November 19, 1995
Web posted at: 1:10 a.m. EST
WASHINGTON (CNN) -- The shutdown of the federal government has reminded many U.S. citizens how much they depend on it every day. As Republicans and the White House tenaciously hang on to their stances over the balanced budget bill, the effects are being felt far outside of the Washington Beltway.
The Grand Canyon remained officially closed Saturday, although tourists were sneaking peeks at nature's wonder from highway overlooks and on airplane tours. Arizona Gov. Fife Symington held out hope that the White House could be convinced that National Guardsmen should be used to re-open the park, which he argued is essential to his state.
Guests were forced to check out of the Volcano House Hotel and Restaurant at the Volcanoes National Park on the Hawaii's Big Island. The hotel was full, since this is the height of its season.
Public access to the thermal water in President Clinton's hometown of Hot Springs, Arkansas, was shut-off when the shutdown began. Hot Springs National Park officials closed the valves to spigots at four public access points, where the 143-degree mineral water normally flows.
The chickadees were still singing at the Minnesota Valley National Wildlife Refuge near Minneapolis, but few people were there to hear them Saturday. Most of the 30 refuge employees were furloughed, canceling the usual school tours. Just one worker was in the 9,000-acre refuge Saturday.
Duck hunters were in a fowl mood in northeastern Louisiana, because three national wildlife refugees were closed Saturday, the opening day of duck season.
Hunting elk was deemed essential at Grand Teton National Park, allowing federal workers to stay on the job there and at the National Elk Refuge near Jackson, Wyoming. Government officials determined the annual hunt must continue, since it helps control the size of elk herds.
Ginny Green, a Minnesota mom, was stuck in Salvador, Brazil, unable to get a non-immigrant visa for the 4-month-old girl she adopted last week. Her husband, an orthopedic surgeon, was struggling in St. Cloud, Minnesota, with his four other children, waiting for the U.S. State Department to get its funding restored so his wife can return home.
Five Wisconsin residents may have to cancel their study tour of Germany because they have no passports.

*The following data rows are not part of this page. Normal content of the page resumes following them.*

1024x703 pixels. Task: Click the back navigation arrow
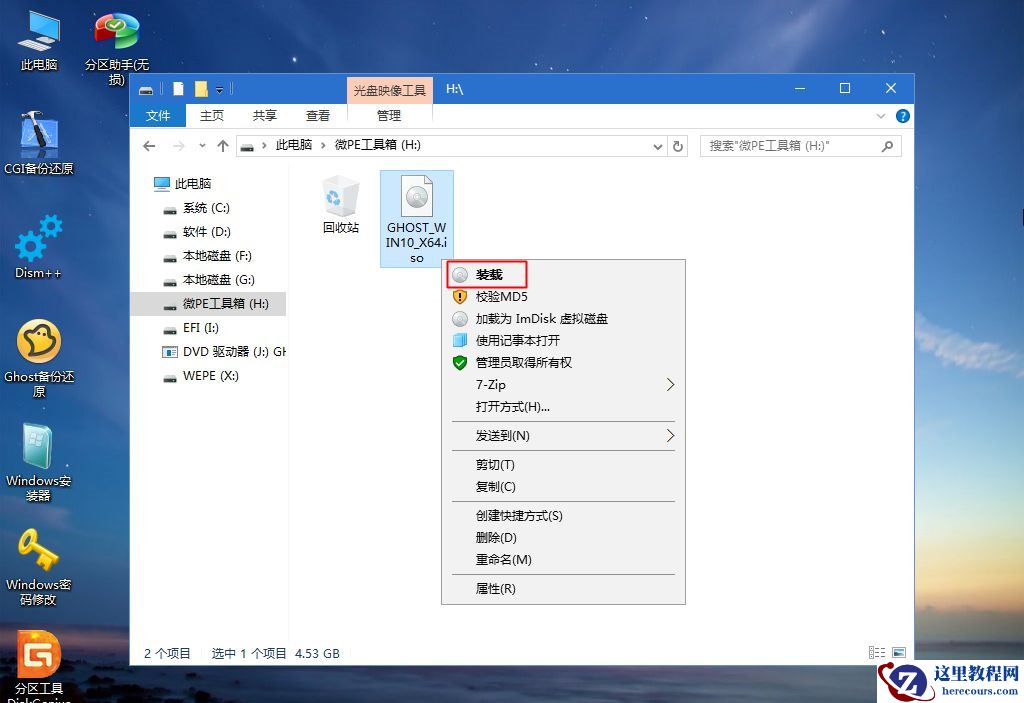pos(149,145)
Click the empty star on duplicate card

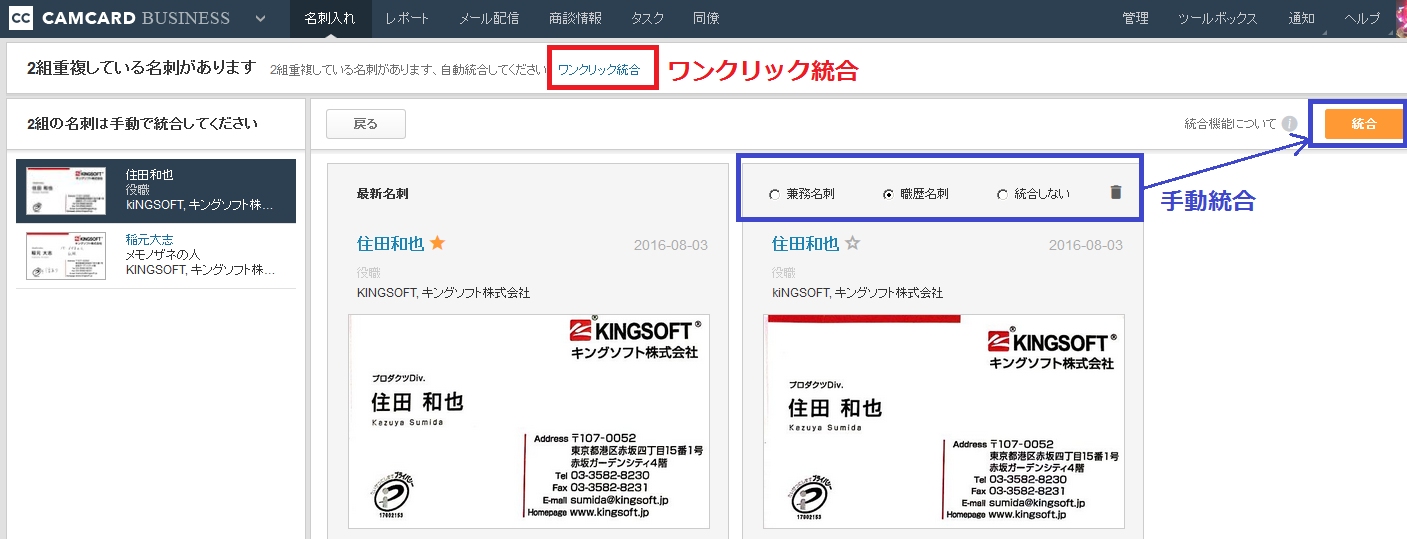[x=853, y=243]
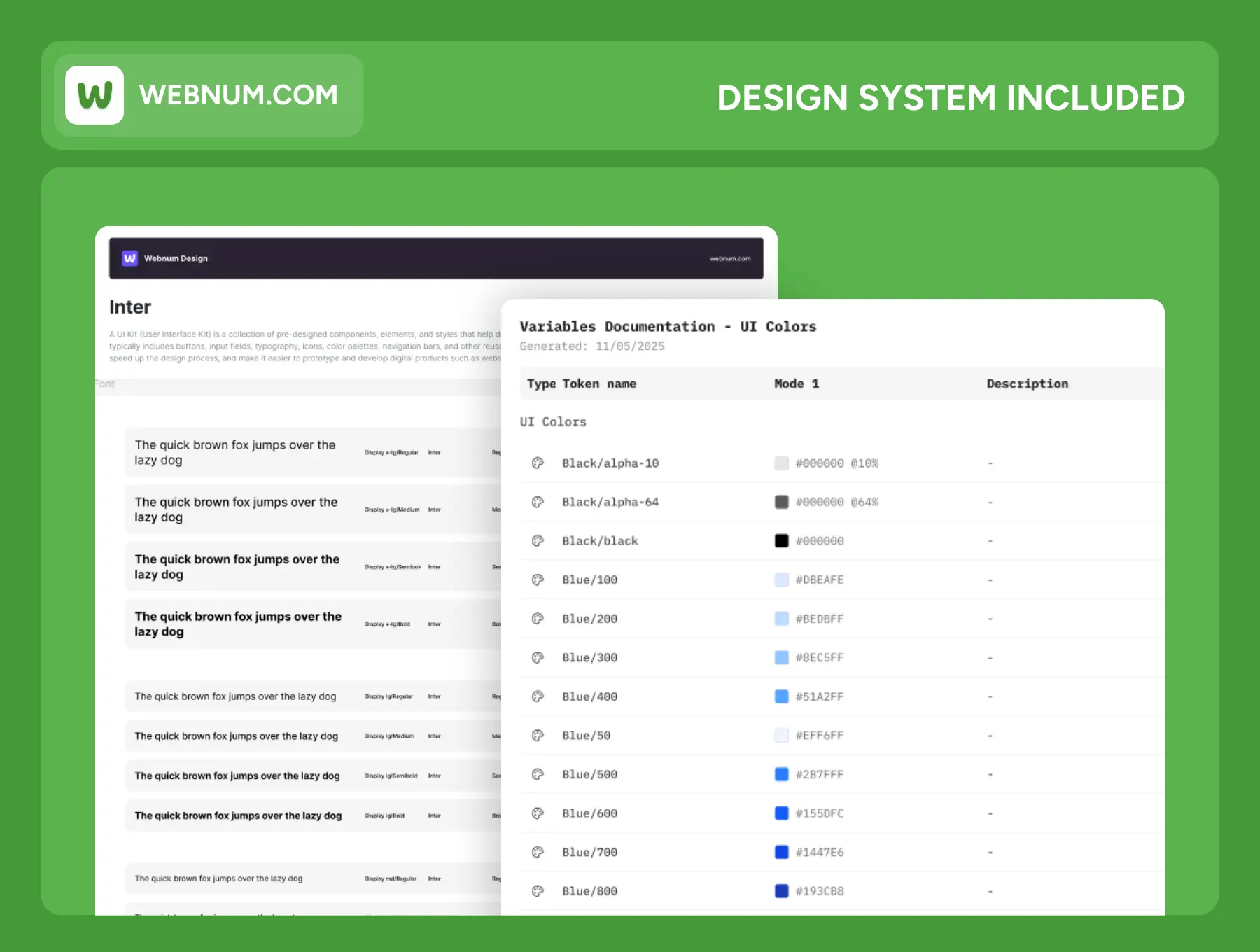Click the green Webnum W logo icon

94,95
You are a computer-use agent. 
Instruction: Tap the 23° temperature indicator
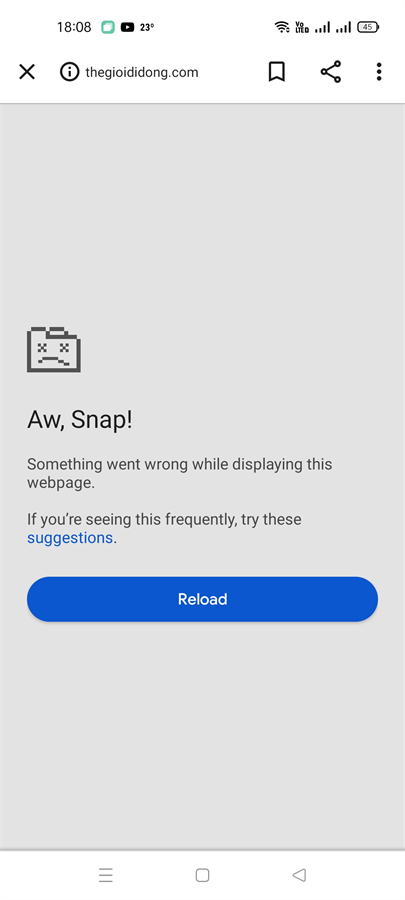coord(147,27)
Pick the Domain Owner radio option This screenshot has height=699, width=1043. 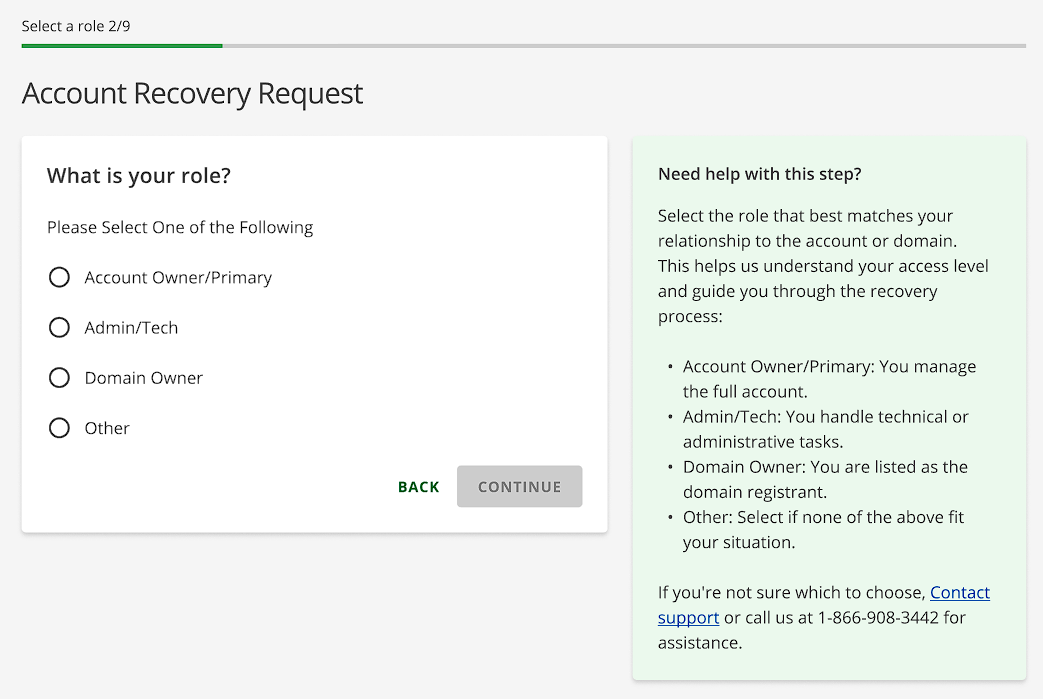tap(59, 377)
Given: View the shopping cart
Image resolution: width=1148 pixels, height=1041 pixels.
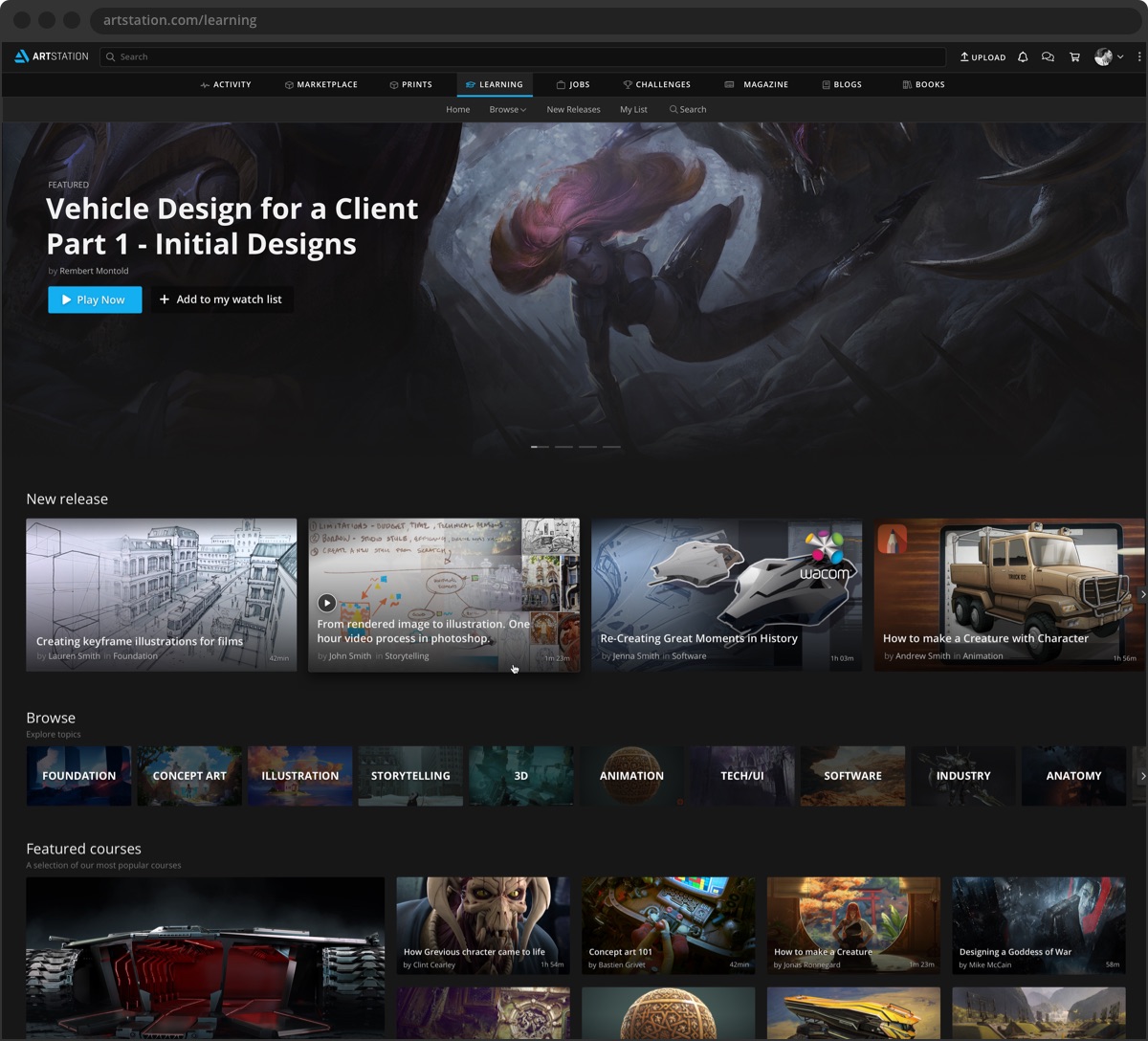Looking at the screenshot, I should point(1074,57).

Mary Ann Sutton won't see her 3-month-old granddaughter until the shutdown ends. The Littleton, Colorado, grandmother can't get a passport to travel to Germany to see Sarah Brand, who lives with her soldier parents.
Americans can use an expired passport or a birth certificate to get onto the Caribbean island of Barbados. They won't get much help from the U.S. embassy there, however, since it was reduced to a skeleton staff by the federal shutdown. Only emergency services are offered, the U.S. Ambassador said.
The layoff of five gravediggers at the Arsenal Island National Cemetery, near Rock Island, Illinois, has placed a bigger burden on the three diggers not furloughed. Paperwork is piling up, they said, as veterans continue to die at a quick pace, despite the government shutdown. There were 13 burials over the last four days, they said.
Two-hundred Mississippi social workers could be furloughed next week, if the shutdown continues. Officials said the state Department of Human Services must get a $9 million federal payment, or else. The division deals with protective services for children and vulnerable adults, foster care, and adoption placement.
In Oklahoma, state officials said hundreds of employees of the Department of Rehabilitation Services could be furloughed soon, because of a shutdown of federal funding. These workers handle benefits for disabled people.
Thousands of New Hampshire residents braced for a colder existence, because of the federal shutdown. Local offices that distribute federally-subsidized fuel assistance can't do it this year until the government is restarted. Eligible households received an average of $400 each last winter.
The AIDS Ministry in Richmond, Virginia, was scrambling for private donations to replace the federal money which normally provides half of its budget. Sixteen AIDS patients live in the ministry's two facilities.
The city of Nogales, Arizona, may be stuck with the bill for treating Mexican sewage that is piped across the border. The federal government usually pays about $80,000 a month to Nogales for the service.